Segundo as investigações, Edno invadiu o local após o fechamento e foi surpreendido por Ermony e um funcionário, que atuavam em uma empresa de videomonitoramento. Empresário portava um revólver calibre 22, sem registro. Laudo aponta que a vítima foi atingida por vários disparos, inclusive pelas costas, enquanto tentava fugir. Ferido, Edno correu até uma rua próxima e morreu na varanda de uma casa após perder muito sangue.
Testemunhas e imagens de câmeras reforçam que os tiros ocorreram quando o homem ainda descia a grade e depois enquanto corria. A perícia confirmou perfurações no tórax, braço e perna, com lesões compatíveis com tentativa de defesa. Durante o interrogatório, Ermony alegou ter agido em legítima defesa, afirmando que o suspeito portava uma faca de mesa e teria avançado em sua direção.
Disse também que atirou “para intimidar” e não para matar. A Justiça, no entanto, considerou que o empresário não acionou a polícia, mesmo após o confronto, e ocultou as imagens internas da churrascaria. A Procuradoria-Geral da Justiça destacou a omissão como fator relevante para a decisão.

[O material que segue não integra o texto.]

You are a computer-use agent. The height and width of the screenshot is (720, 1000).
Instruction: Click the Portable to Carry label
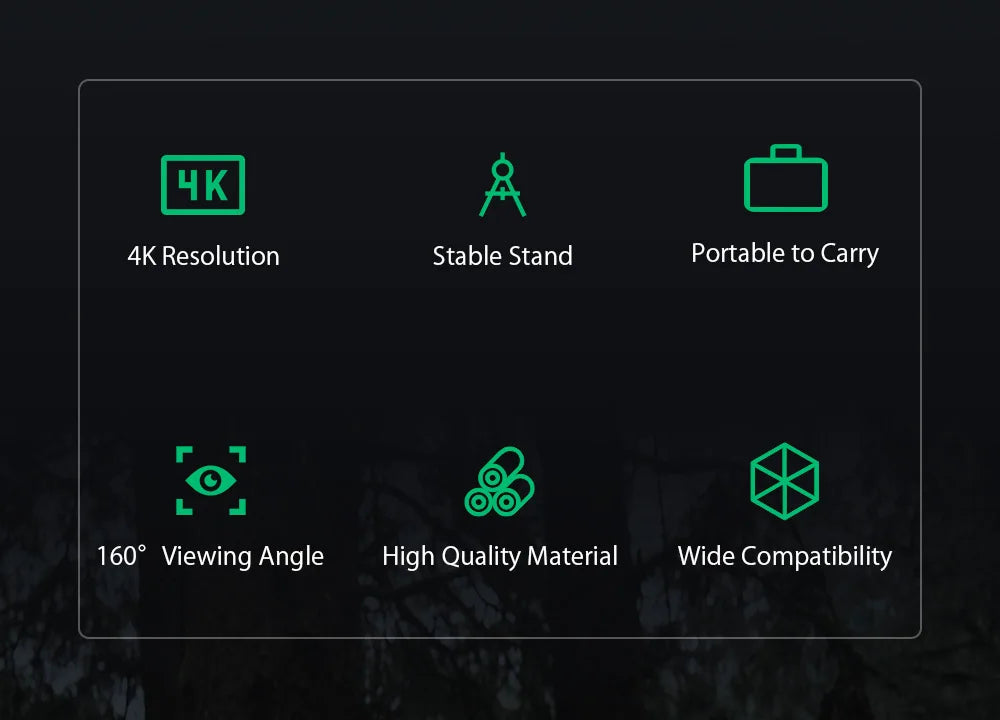(785, 254)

Juiz manteve a qualificadora por entender que os disparos dificultaram qualquer chance de reação da vítima. Caberá ao Tribunal do Júri decidir se o réu agiu em legítima defesa ou com intenção de matar. Ermony responde em liberdade. A Justiça também determinou que o Ministério Público apure possível falso testemunho de uma das testemunhas do caso.